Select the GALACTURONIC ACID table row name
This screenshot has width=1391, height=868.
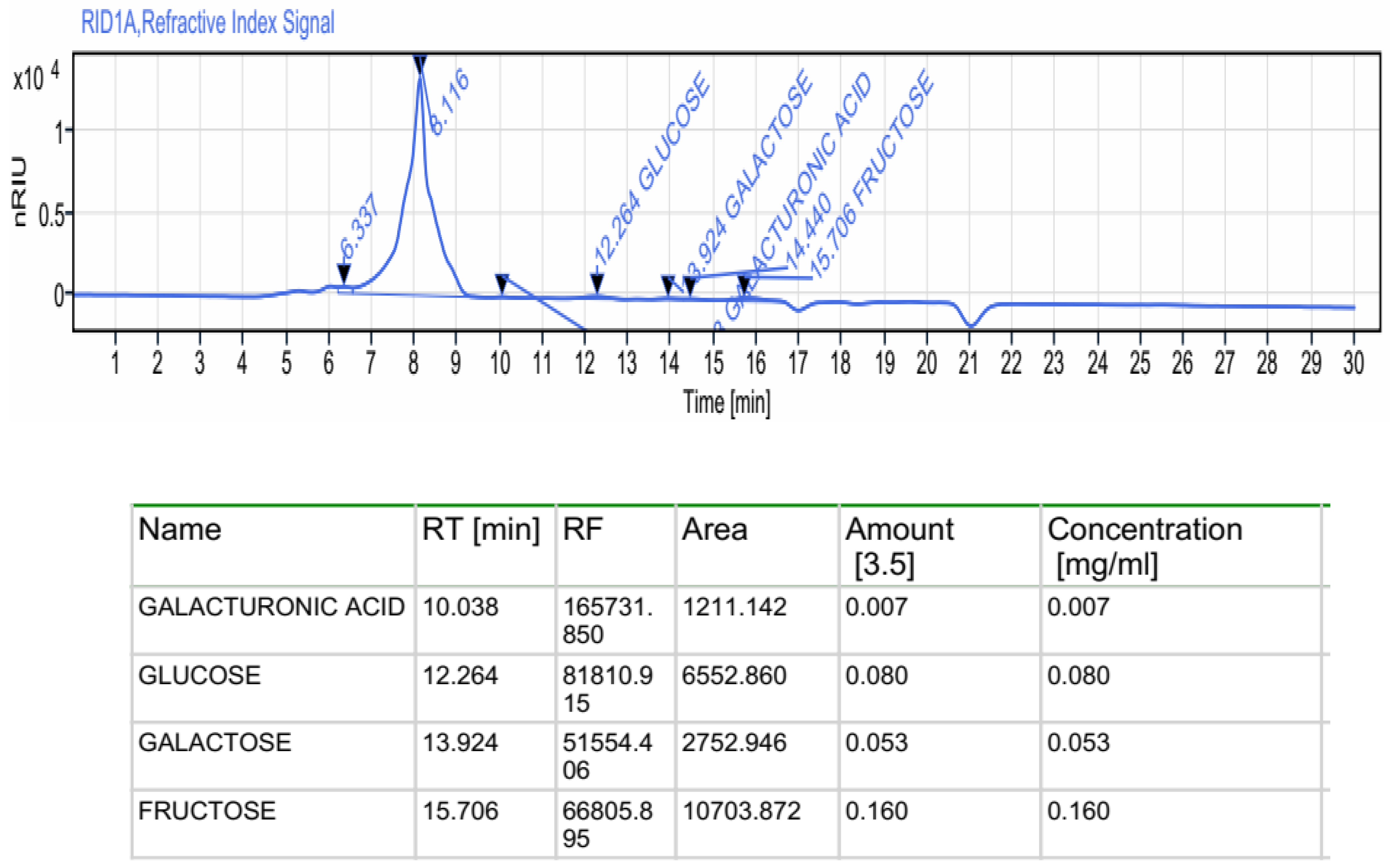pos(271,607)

——

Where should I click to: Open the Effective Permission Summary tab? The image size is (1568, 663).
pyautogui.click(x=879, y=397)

——

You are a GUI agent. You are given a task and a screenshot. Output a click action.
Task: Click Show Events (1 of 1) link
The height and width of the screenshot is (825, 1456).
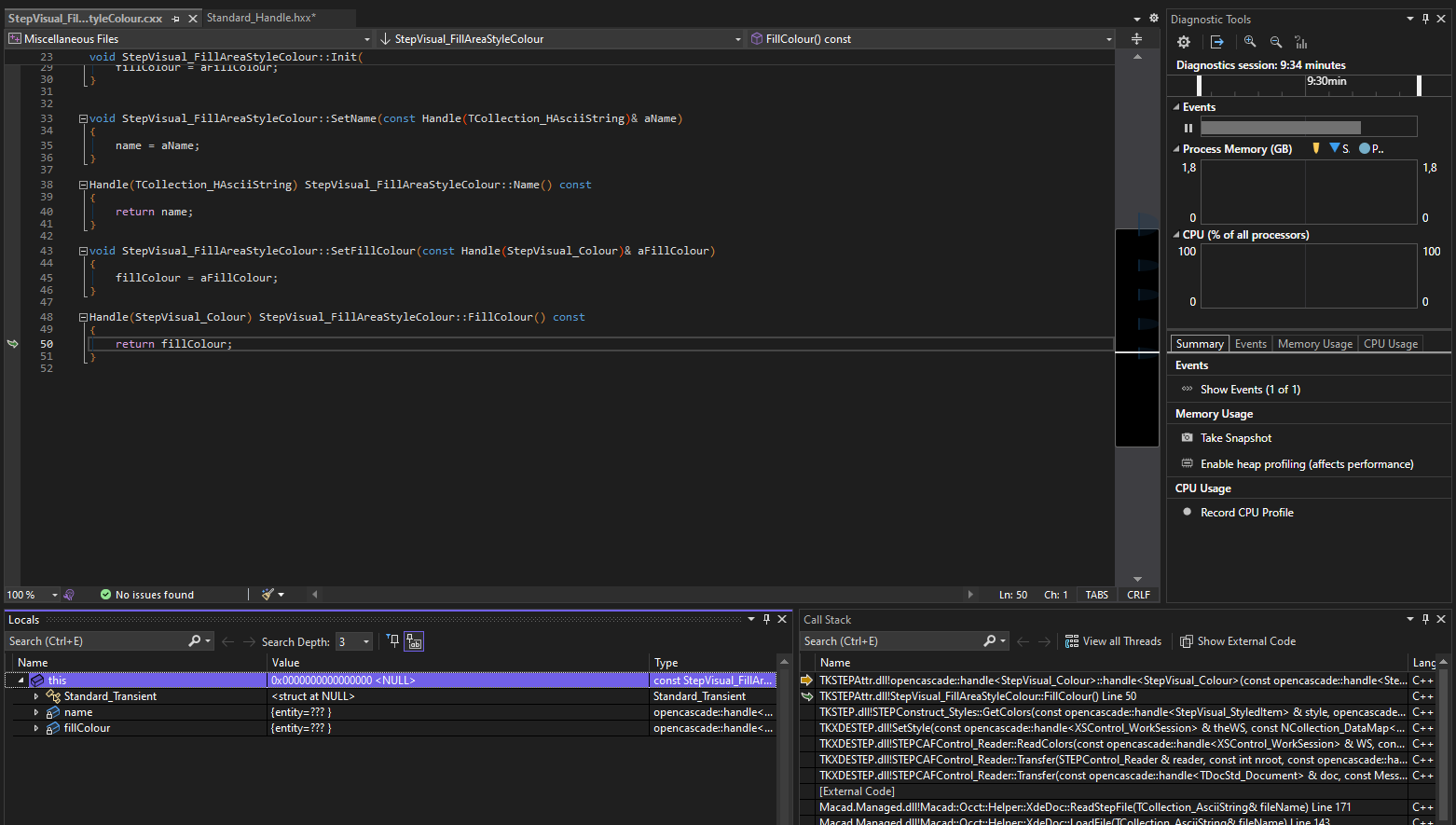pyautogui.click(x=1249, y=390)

——

STATED EXERCISE:
Find every line in the records above that contains the word "height" and copy each of those lines.

ANSWER TO THE TASK:
This screenshot has width=1391, height=868.
The height and width of the screenshot is (825, 1456).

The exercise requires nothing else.